In the context of data warehousing, data pipelines are commonly used to read data from transactional systems, apply transformations, and then write data to the data warehouse. In the context of data pipelines, sources are usually transactional systems—for example, an RDBMS—and the sink connects to a data warehouse. This type of graph is referred to as a data flow DAG. You can also use DAGs to orchestrate data movement between data pipelines and other systems. This usage is referred to as an orchestration or control flow DAG.

When to migrate the data pipelines
- On the one hand, when you offload a use case, you don't need to migrate its upstream data pipelines up front. You first migrate the use case schema and data from your existing data warehouse into BigQuery. You then establish an incremental copy from the old to the new data warehouse to keep the data synchronized. Finally, you migrate and validate downstream processes such as scripts, queries, dashboards, and business applications.
- On the other hand, when you fully migrate a use case, the upstream data pipelines required for the use case are migrated to Google Cloud. Full migration requires you to offload the use case first. After the full migration, you can deprecate the corresponding legacy tables from the on-premises data warehouse because data is ingested directly into BigQuery.
- When all of your use cases are fully migrated, you can elect to switch off the old warehouse, which is an important step for reducing overhead and costs.
Extract, transform, and load (ETL)
- In the context of data warehousing, data pipelines often execute an extract, transform, and load (ETL) procedure. ETL technologies run outside of the data warehouse, which means the resources of the data warehouse can be used primarily for concurrent querying, instead of for preparing and transforming data. One downside of the transformation being executed outside of the data warehouse is that it requires you to learn additional tooling and languages (other than SQL) to express the transformations.
Extract, load, and transform (ELT)
- When you adopt an ELT approach, it's common to separate the extract and load into one DAG and the transformations into their own DAGs. Data is loaded into the data warehouse once and then transformed multiple times to create the different tables that are used downstream in reporting and so on.
Change data capture (CDC)
- Change data capture (CDC) is one of several software design patterns used to track data changes. It's often used in data warehousing because the data warehouse is used to collate and track data and its changes from various source systems over time.

| Given data |
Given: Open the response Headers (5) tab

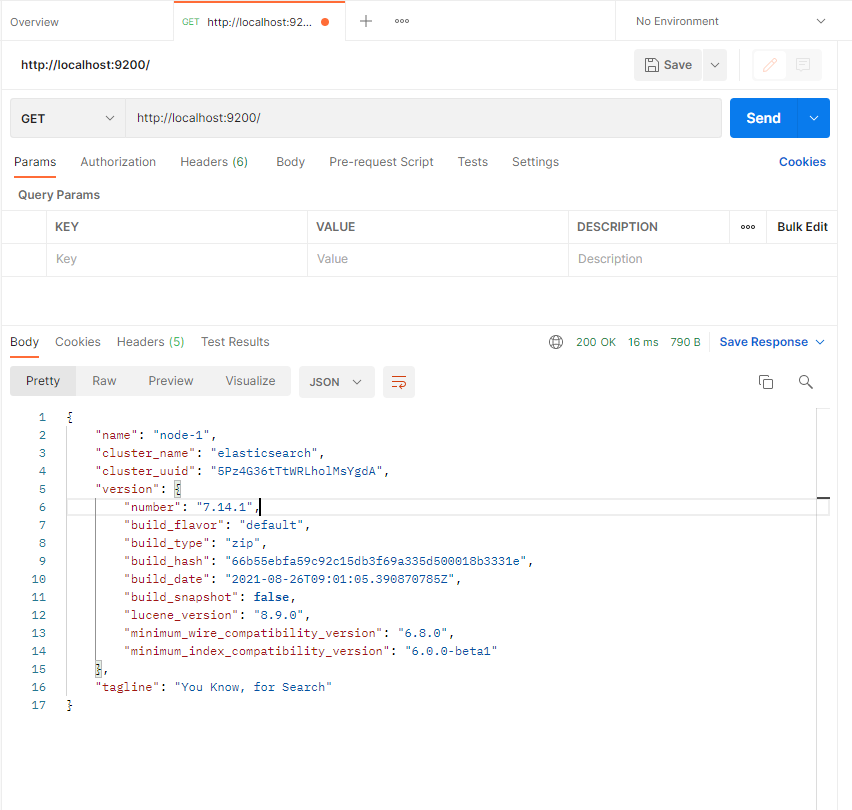Looking at the screenshot, I should coord(150,342).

| Required actions |
1) In the text on migrating data pipelines, which downstream processes are to be migrated and validated after the incremental copy is set up? List them all.
2) Continue the text on migrating data pipelines, starting after its last sentence.

| The answers |
1) Scripts, queries, dashboards, and business applications.

2)
Feedback loops with operational data pipelines
- Operational data pipelines are data processing pipelines that take data from the data warehouse, transform it if needed, and write the result into operational systems, hence the name. Operational systems refer to systems that process the organization's day-to-day transactions, such as OLTP databases, Customer Relationship Management (CRM) systems, Product Catalog Management (PCM) systems, and so on. Because these systems often act as a source of data, the operational data pipelines implement a feedback loop pattern.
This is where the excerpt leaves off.